Aided Design (CAM) and CAM (Computer Aided Production: Computer Aided Manu)
factoring) data (for example, DXF (Drawing Interchange)
File) format data, or STL (Stereolithography) of 3D System Co., Ltd.
The data is in the form of an interface format). Specifically, the shaping data is read by a laser processing apparatus, and a laser beam is emitted into the transparent material according to the data. When converting the three-dimensional coordinate data (for example, the data in the PDB format) into the data in the DXF format or the data in the STL format,
As the above conversion program, molecular display software of a material (substance) design support system (for example, Molecu)
lar Simulation WebLab Vi
The above various molecular model representations are converted to VRML (VirtualR) using the newerLite (trademark software).
ease Modeling Language)
The data is converted into data in a format, and further converted by a conversion software (for example, 3D Studio Max software of Autodesk) into a DXF format for modeling or the above 3D format.
There is a method of converting the data into D System STL format data.
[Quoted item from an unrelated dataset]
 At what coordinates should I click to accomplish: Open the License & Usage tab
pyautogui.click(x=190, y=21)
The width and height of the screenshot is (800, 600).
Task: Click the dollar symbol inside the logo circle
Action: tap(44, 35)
According to the present invention, since the three-dimensional coordinate data created to display the microstructure is used, the microstructure display model has extremely high accuracy.

The fourth invention (the invention according to claim 4)
The present invention relates to a method for forming a microstructure display model, comprising: a three-dimensional data creation step of creating three-dimensional data for displaying a microstructure on a display device connected to a computer; and a three-dimensional data creation step. A data conversion step of converting the three-dimensional data created by the laser processing apparatus into modeling data read by the laser processing apparatus; and driving the laser processing apparatus by the modeling data converted by the data conversion step, thereby forming a transparent material. And a molding step of irradiating the transparent material with laser light to cause optical damage to the transparent material.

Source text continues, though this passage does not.